++++ THE RECORDS ++++

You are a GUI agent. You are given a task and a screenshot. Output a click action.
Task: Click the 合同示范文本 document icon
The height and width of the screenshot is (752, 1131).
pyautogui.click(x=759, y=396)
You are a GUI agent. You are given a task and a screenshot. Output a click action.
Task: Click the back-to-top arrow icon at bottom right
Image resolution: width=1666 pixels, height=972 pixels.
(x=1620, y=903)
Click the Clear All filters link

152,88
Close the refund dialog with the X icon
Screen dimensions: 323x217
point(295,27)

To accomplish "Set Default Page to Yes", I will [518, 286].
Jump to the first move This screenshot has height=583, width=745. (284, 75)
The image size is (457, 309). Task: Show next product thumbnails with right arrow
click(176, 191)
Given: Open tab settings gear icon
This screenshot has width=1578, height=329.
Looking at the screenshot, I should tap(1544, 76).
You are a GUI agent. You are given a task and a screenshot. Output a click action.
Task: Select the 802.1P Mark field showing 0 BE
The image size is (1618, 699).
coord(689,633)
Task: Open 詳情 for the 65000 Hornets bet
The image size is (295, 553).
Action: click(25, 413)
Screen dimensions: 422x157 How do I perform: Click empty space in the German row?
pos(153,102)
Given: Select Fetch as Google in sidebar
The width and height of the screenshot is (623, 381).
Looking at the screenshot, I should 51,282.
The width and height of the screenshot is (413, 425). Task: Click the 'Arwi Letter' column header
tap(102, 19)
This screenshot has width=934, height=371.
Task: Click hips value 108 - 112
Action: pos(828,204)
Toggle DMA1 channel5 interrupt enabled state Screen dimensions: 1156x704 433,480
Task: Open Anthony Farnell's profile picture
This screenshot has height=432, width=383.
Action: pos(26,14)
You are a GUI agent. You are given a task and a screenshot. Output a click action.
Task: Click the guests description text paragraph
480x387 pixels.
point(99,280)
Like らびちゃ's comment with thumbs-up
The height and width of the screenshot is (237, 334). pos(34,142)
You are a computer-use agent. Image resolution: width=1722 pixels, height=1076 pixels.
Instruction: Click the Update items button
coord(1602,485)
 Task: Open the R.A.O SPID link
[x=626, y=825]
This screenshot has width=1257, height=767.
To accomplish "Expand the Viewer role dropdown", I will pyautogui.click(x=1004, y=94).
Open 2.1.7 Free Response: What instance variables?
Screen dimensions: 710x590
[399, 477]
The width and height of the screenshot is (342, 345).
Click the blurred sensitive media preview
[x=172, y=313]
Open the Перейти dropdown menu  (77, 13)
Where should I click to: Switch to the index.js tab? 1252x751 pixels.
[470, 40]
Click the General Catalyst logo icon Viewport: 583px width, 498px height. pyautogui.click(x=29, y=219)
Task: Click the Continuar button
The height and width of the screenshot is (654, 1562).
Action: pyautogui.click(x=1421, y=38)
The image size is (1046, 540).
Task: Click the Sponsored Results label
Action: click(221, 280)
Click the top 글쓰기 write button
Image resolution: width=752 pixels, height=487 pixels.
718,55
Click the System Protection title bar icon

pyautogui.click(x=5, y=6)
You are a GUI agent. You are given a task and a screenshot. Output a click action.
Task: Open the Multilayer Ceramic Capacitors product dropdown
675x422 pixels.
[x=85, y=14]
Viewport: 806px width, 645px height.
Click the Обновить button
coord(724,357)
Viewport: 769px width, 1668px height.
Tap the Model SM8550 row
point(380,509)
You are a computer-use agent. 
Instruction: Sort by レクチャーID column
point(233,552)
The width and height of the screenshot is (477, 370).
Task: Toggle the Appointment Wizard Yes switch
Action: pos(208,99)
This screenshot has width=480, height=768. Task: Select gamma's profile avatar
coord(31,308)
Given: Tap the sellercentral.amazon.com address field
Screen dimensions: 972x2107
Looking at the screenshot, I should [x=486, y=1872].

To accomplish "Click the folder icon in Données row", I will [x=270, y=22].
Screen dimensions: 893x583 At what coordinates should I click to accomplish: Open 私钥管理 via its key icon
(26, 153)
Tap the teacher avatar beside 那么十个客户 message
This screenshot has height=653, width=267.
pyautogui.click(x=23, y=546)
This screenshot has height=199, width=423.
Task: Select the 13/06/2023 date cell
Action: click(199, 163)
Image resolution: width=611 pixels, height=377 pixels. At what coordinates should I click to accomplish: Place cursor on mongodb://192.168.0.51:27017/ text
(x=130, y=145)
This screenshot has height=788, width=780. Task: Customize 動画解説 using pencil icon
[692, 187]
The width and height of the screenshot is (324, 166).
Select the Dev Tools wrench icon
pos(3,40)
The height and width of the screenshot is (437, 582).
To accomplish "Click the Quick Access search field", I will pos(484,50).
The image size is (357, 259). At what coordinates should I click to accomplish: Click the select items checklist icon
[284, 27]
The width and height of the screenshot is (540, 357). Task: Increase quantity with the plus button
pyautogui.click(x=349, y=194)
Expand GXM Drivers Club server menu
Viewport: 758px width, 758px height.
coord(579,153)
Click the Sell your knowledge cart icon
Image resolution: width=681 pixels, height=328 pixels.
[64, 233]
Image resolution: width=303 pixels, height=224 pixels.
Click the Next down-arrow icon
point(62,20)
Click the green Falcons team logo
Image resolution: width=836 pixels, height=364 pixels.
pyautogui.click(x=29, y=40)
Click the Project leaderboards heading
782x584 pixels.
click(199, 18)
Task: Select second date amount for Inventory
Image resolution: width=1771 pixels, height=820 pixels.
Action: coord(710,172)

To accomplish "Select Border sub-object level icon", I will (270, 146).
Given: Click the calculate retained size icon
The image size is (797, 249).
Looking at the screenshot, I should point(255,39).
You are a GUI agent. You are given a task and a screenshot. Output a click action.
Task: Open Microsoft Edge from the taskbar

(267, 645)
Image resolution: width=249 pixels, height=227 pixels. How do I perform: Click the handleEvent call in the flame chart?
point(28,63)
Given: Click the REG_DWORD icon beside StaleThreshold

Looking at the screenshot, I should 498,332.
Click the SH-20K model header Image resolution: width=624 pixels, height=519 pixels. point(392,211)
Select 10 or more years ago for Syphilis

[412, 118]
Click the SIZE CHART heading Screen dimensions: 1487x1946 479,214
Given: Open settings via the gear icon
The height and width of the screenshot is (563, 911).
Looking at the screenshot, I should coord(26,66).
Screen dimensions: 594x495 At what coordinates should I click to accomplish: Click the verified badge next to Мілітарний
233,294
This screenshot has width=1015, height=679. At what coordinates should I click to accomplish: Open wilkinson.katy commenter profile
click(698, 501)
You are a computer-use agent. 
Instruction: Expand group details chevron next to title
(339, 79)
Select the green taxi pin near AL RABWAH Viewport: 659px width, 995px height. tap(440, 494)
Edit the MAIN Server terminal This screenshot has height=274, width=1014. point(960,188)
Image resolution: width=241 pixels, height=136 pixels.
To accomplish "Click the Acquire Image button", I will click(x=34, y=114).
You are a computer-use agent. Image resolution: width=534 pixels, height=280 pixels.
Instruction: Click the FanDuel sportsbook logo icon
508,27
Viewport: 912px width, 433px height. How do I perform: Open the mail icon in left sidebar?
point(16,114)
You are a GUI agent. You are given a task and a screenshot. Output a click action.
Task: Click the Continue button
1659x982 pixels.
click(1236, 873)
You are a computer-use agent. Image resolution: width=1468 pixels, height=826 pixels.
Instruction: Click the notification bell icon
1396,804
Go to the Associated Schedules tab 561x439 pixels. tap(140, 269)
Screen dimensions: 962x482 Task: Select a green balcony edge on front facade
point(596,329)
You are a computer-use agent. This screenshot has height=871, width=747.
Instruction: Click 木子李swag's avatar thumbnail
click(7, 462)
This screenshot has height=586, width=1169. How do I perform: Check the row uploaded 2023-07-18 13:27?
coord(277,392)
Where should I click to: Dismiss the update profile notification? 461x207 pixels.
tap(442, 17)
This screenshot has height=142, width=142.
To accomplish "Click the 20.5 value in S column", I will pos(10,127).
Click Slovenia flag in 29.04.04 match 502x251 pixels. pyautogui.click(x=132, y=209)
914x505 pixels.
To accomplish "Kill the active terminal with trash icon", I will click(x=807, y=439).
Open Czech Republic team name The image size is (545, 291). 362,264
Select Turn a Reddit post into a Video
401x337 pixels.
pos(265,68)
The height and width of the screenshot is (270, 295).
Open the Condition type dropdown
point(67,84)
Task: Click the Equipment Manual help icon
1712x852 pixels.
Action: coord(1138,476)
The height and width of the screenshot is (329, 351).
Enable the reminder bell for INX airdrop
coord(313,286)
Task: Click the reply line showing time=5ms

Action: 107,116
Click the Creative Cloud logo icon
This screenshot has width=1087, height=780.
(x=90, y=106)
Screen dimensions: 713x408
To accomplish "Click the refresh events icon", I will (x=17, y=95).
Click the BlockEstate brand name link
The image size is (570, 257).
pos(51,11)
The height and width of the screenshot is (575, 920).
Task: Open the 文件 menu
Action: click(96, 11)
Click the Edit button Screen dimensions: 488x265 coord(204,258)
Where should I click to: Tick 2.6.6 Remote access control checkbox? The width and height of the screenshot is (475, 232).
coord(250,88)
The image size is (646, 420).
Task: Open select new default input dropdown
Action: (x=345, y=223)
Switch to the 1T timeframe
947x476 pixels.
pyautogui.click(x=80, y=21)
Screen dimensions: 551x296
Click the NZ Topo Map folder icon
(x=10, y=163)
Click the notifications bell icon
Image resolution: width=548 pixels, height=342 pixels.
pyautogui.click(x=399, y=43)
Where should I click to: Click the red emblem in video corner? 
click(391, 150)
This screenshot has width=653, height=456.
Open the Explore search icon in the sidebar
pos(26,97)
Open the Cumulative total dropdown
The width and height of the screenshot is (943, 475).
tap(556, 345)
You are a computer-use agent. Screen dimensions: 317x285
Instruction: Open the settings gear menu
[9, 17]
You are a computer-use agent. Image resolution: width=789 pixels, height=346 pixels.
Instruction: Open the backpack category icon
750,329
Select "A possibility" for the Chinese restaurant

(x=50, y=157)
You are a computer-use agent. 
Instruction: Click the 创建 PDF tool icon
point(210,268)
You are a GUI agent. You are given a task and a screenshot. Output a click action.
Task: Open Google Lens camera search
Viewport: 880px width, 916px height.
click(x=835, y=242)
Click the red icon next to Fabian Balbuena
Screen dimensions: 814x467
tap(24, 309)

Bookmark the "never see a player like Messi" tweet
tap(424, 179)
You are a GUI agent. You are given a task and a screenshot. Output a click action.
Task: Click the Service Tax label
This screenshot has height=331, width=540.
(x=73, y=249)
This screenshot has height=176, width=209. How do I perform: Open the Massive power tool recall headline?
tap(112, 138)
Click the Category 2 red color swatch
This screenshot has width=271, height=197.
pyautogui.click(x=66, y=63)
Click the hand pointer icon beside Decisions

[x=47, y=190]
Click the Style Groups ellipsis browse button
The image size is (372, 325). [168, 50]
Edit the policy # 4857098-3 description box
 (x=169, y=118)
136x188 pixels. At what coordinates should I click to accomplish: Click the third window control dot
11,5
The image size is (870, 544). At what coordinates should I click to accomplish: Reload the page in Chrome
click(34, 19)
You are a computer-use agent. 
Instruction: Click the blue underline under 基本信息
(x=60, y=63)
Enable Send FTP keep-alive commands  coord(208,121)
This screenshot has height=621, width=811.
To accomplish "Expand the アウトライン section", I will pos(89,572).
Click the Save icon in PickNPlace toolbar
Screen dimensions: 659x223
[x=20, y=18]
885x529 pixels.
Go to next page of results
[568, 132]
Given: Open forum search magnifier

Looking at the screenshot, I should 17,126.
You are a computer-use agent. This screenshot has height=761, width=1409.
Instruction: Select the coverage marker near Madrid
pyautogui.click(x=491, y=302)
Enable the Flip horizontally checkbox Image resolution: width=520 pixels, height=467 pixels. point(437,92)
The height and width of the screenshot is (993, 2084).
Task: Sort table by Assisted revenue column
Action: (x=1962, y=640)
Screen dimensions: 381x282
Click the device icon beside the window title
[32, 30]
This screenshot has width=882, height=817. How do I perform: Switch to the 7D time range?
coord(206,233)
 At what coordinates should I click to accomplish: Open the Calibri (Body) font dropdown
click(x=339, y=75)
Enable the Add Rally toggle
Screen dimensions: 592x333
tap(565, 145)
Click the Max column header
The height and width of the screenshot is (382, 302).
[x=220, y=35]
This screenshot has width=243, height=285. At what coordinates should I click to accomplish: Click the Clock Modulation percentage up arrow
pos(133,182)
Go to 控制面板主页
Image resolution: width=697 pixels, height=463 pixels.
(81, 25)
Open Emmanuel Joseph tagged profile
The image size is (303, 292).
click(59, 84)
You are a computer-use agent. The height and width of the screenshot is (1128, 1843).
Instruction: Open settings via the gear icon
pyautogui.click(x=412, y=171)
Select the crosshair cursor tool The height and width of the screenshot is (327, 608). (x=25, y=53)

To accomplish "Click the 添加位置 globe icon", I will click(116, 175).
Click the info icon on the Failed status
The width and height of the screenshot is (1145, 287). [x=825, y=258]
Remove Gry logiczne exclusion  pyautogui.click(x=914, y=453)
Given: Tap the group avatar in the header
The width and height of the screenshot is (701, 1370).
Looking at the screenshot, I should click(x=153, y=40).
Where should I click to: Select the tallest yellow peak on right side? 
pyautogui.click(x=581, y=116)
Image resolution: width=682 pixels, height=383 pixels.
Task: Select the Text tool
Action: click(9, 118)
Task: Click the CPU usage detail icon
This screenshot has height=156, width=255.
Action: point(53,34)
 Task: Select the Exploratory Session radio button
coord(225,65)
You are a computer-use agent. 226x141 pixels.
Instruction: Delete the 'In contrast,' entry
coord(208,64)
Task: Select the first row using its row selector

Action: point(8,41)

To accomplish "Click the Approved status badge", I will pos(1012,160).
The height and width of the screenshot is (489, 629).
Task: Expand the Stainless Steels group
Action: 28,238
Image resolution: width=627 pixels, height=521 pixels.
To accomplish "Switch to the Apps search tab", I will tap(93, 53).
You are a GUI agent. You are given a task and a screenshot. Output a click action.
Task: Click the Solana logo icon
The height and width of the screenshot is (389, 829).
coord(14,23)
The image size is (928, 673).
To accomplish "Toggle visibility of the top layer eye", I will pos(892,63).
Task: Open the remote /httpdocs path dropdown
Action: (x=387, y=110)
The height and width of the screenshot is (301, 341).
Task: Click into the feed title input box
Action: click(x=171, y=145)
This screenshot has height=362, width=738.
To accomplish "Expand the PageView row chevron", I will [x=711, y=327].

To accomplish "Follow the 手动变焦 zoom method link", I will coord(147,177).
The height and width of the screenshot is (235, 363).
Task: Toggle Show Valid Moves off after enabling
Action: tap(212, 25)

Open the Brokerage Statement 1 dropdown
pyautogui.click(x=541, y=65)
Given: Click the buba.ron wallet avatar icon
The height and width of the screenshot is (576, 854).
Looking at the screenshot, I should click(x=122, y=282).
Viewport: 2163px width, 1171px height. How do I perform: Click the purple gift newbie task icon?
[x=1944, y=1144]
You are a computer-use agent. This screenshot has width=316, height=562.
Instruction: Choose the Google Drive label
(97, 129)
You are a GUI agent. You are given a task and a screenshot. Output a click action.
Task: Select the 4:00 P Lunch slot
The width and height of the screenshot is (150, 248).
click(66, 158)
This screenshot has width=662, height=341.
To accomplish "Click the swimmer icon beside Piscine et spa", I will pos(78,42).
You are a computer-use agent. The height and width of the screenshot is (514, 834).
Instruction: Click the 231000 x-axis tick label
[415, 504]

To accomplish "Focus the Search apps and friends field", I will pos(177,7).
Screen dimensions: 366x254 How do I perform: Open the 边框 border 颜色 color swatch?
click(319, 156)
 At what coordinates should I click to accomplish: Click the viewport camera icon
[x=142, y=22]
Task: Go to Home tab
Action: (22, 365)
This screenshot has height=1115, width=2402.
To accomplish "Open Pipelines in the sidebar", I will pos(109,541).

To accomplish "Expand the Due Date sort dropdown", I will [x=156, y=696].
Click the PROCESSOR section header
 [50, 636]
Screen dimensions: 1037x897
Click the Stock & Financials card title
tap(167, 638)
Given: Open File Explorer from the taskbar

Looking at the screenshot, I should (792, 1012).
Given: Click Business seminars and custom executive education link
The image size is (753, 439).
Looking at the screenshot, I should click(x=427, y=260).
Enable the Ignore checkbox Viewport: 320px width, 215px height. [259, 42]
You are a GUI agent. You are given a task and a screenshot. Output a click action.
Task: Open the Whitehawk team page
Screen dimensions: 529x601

++++

• **WHAT IS EXPECTED**
Quote the lines above word for word, starting with the very first line and continuing through the line containing "Action: click(25, 413)".

• **RESULT BELOW**
You are a GUI agent. You are given a task and a screenshot. Output a click action.
Task: Click the 合同示范文本 document icon
The height and width of the screenshot is (752, 1131).
pyautogui.click(x=759, y=396)
You are a GUI agent. You are given a task and a screenshot. Output a click action.
Task: Click the back-to-top arrow icon at bottom right
Image resolution: width=1666 pixels, height=972 pixels.
(x=1620, y=903)
Click the Clear All filters link

152,88
Close the refund dialog with the X icon
Screen dimensions: 323x217
point(295,27)

To accomplish "Set Default Page to Yes", I will [518, 286].
Jump to the first move This screenshot has height=583, width=745. (284, 75)
The image size is (457, 309). Task: Show next product thumbnails with right arrow
click(176, 191)
Given: Open tab settings gear icon
This screenshot has width=1578, height=329.
Looking at the screenshot, I should tap(1544, 76).
You are a GUI agent. You are given a task and a screenshot. Output a click action.
Task: Select the 802.1P Mark field showing 0 BE
The image size is (1618, 699).
coord(689,633)
Task: Open 詳情 for the 65000 Hornets bet
The image size is (295, 553).
Action: click(25, 413)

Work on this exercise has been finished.